Watch an Impressive Fourth-Grader Call Out All the Problems with Standardized Testing

Impact

It's a rare student who enjoys sitting through a standardized test. The tedious ordeal is saddled with expectations, and the regimented ways with which the tests are given are enough to drive anyone up the wall. Not only that, but they unfairly try to peg a student's entire worth to a single arbitrary number.

Nine-year-old Sydney Smoot knows that pain well, and during a recent school board meeting in her hometown of Brooksville, Florida, she put the flawed system on blast. 

"This testing looks at me as a number," she told the crowd of adults as she stood behind a podium clad in a jean jacket and pink dress. "One test defines me as either a failure or a success through a numbered rubric. One test, at the end of the year, that the teacher or myself will not even see the grade until after the school year is already over."

Amusingly, the adults sitting behind Smoot couldn't contain their astonishment at her poise — after all, most children her age are focused on things besides complex national debates that continue to flummox even the most hardened lawmakers. Yet there she was, delivering takedown after takedown in a neat, three-minute speech. By the end, the crowd was on its feet.

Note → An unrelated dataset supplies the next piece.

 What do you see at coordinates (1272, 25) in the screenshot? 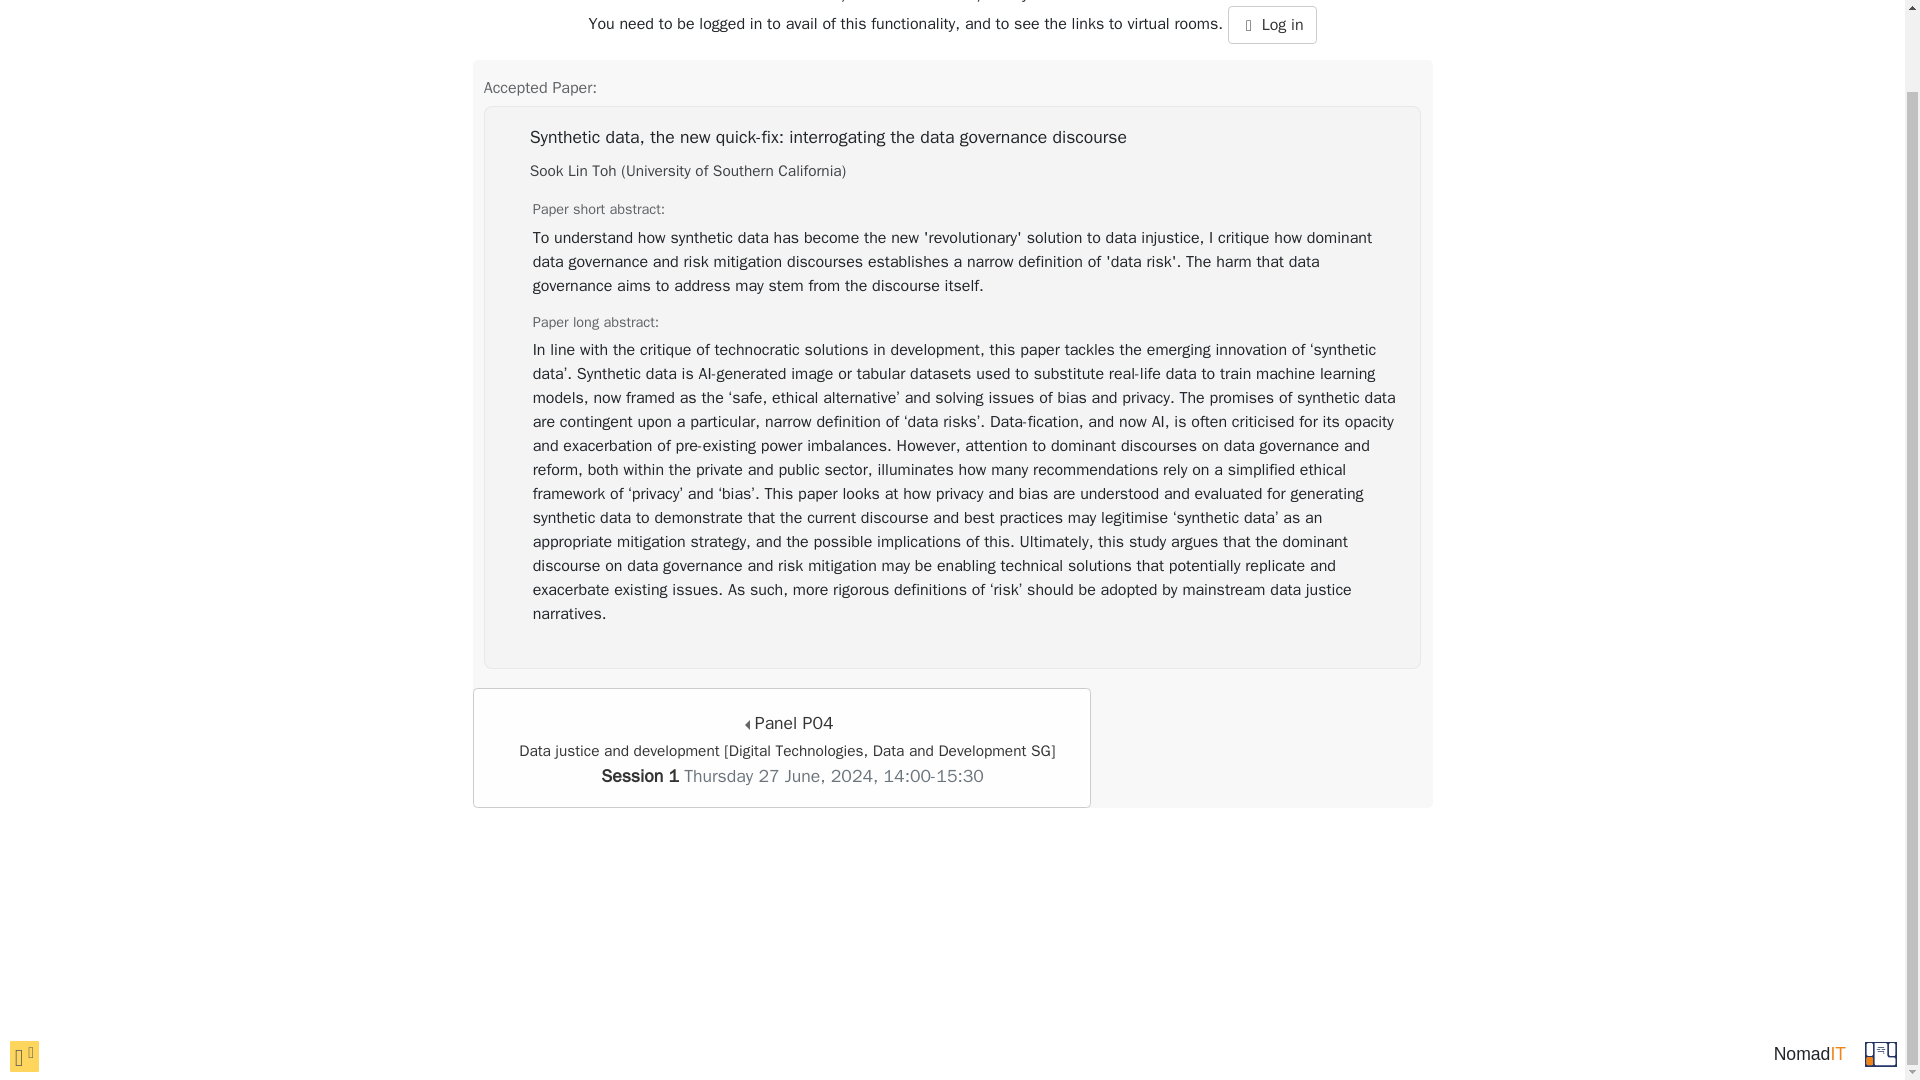
I see `Log in` at bounding box center [1272, 25].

"If you know my daughter, you'd know she's very outspoken," her mother, Jennifer Smoot, told the Tampa Bay Times.

Standardization is everywhere: Smoot was speaking about the Florida Standards Assessments, a series of standardized tests for K-12 students, but the Sunshine State's system mirrors that of many other states across the country. 

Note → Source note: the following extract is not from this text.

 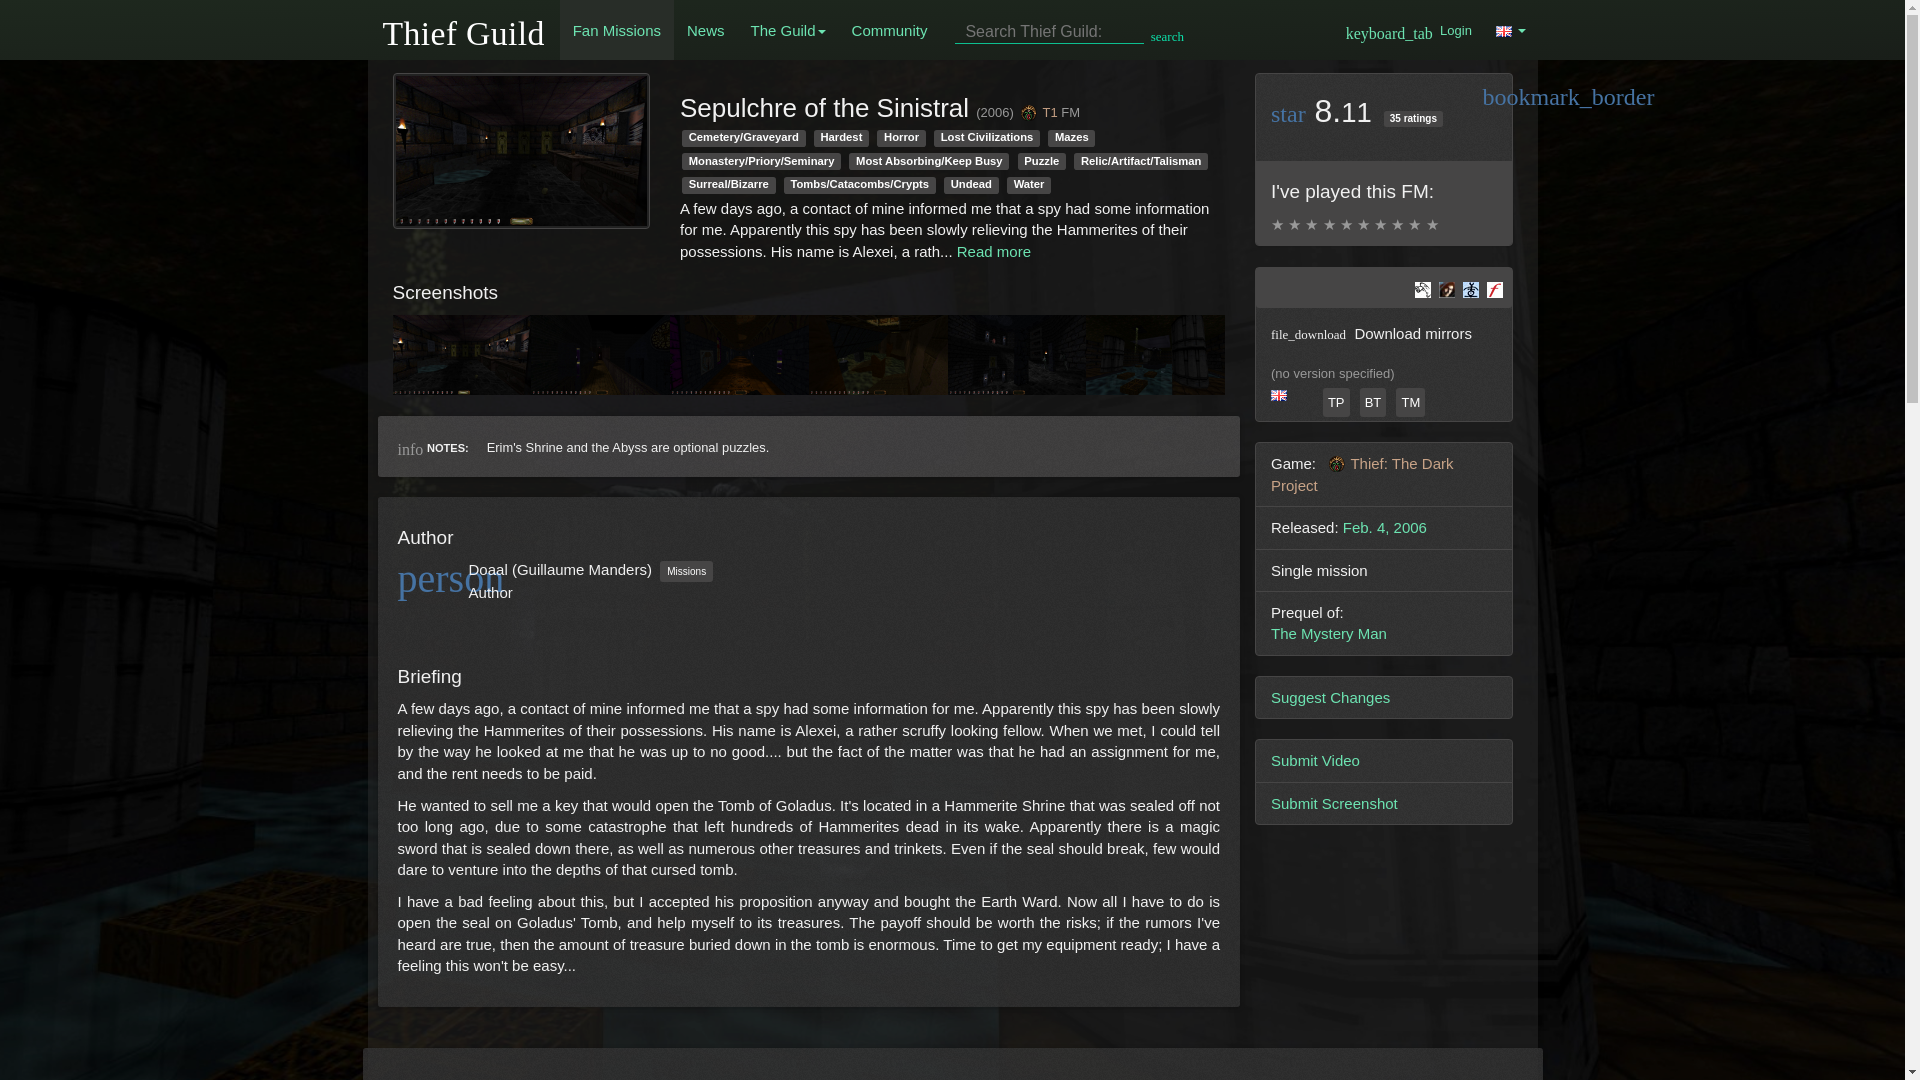 What do you see at coordinates (1336, 402) in the screenshot?
I see `Taffers Paradise` at bounding box center [1336, 402].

In fact, every state in the country has some form of across-the-board examination for public schools, partly due to federal laws like the No Child Left Behind Act of 2001, the brainchild of former President George W. Bush, which mandates that fourth- and eighth-graders must be tested in math and reading every two years. Other laws, like the Elementary and Secondary Education Act of 1965, connect standardized tests to federal funds, which effectively ties the hands of state education agencies.

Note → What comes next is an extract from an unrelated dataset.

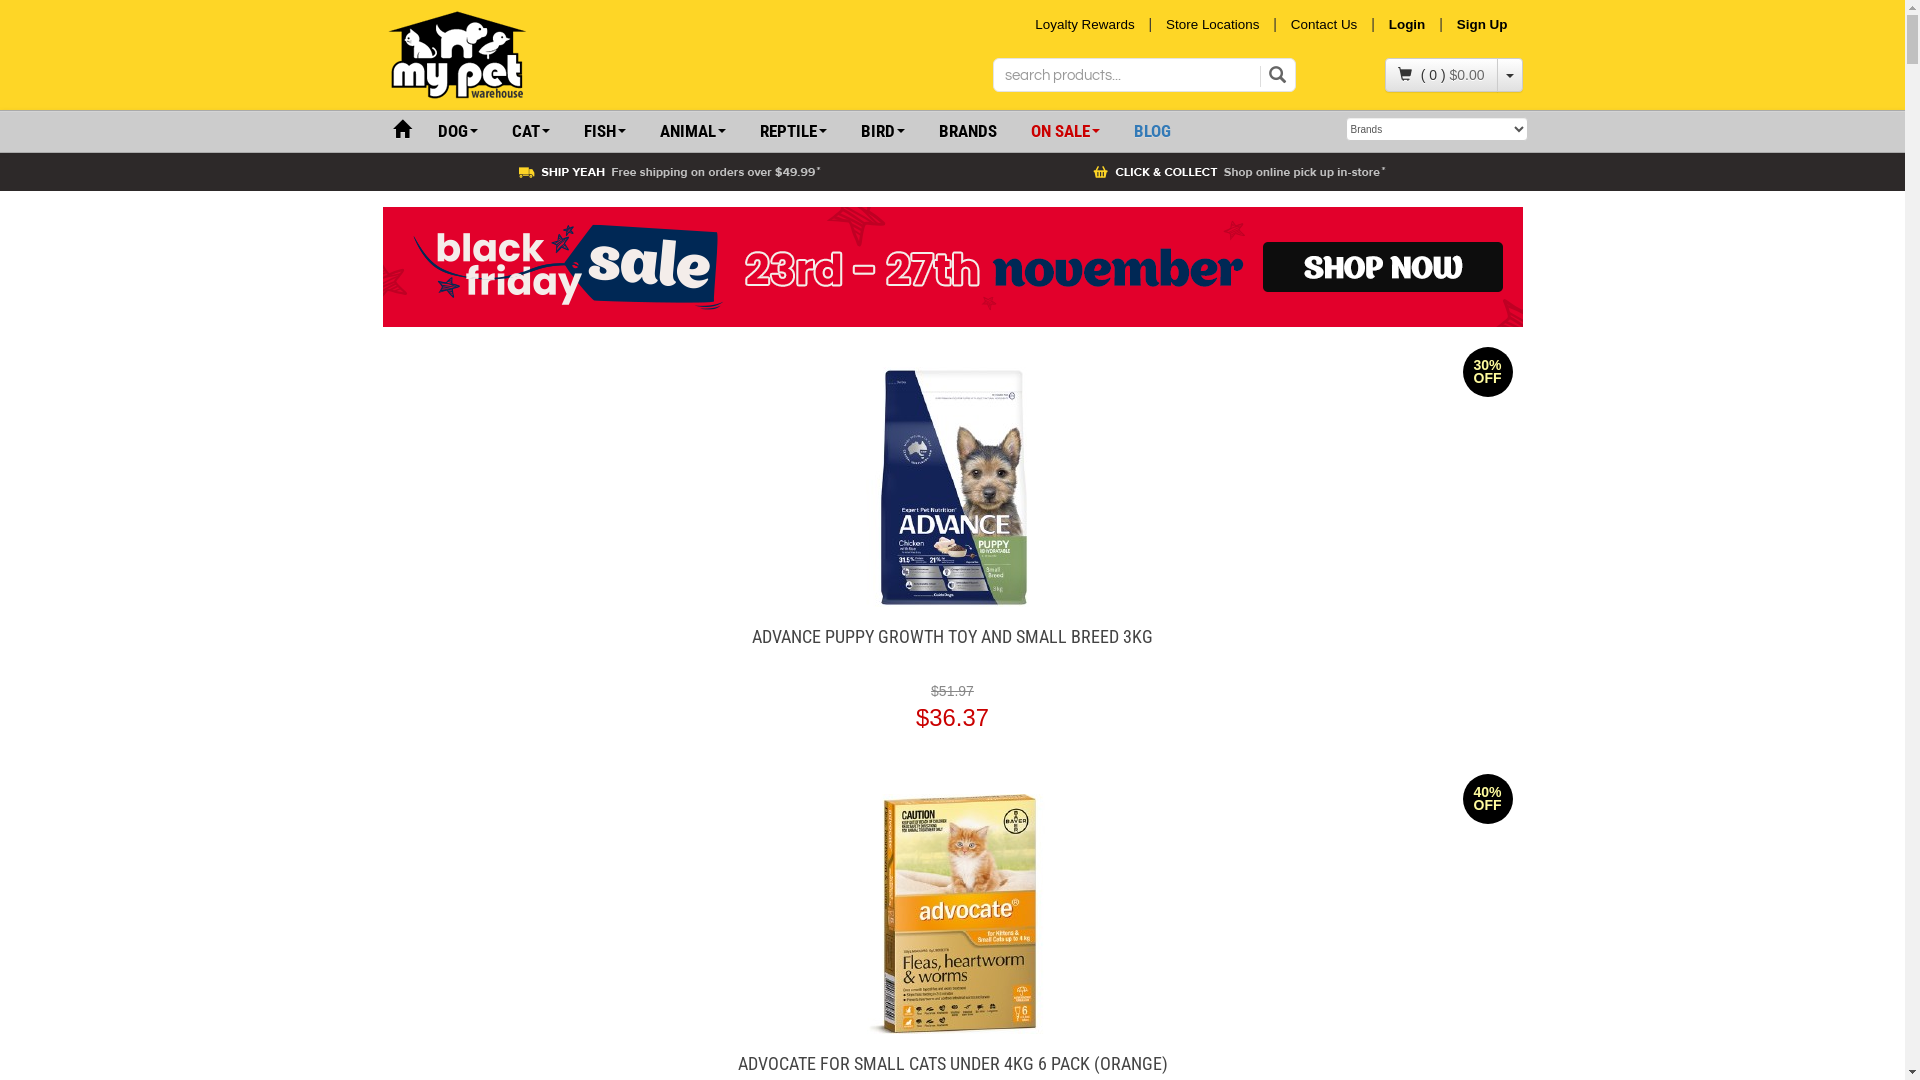 The width and height of the screenshot is (1920, 1080). What do you see at coordinates (1324, 24) in the screenshot?
I see `Contact Us` at bounding box center [1324, 24].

As Mother Jones' Titania Kumeh wrote in 2011, "If you're thinking that students are now getting tested more than ever, you'd be right."

"This testing looks at me as a number." 

The tests are problematic. There's been a great deal of back and forth about standardized tests, particularly the Common Core State Standards Initiative, which is an even more uniform system thus far adopted by 43 states

Advocates say that they work as an equalizer and hold every student — and thus every school — to the same standard. They also argue that holding students and their teachers accountable in the form of test scores ensures that schools place the right amount of emphasis on education.

Jeff White/AP

But detractors like Sydney Smoot have become much louder in recent years, especially after the passage of No Child Left Behind and the development of the Common Core. They point out that such testing can induce extreme anxiety due to the stress placed upon high performance. Moreover, since some tests — like Florida's — are brand new, states are forced to use unlucky students as guinea pigs.

Of new, untested methods, Education Secretary Arne Duncan said in 2013, "We're trying to be very, very thoughtful about it. ... When we get to the other side, I think the country will be in a radically better place, but we have to get there."

There's also the question of the racial and socio-economic gaps in standardized test results. According to the National Educational Organization, "Differences between the scores of students with different backgrounds (ethnic, racial, gender, disability, and income) are evident on large-scale standardized tests." 

The achievement gap between student groups continues to persist, and while advocates may claim that standardized tests close this gap, the fact that it remains suggests this isn't the case.

EdWeek

Not every child may be able to speak as eloquently about standardized tests as Smoot, but chances are she's not the only one who feels this way — and with good reason.

"I felt proud of myself for taking a stand and standing up for all those students that had to take this FSA test," she told Bay News 9.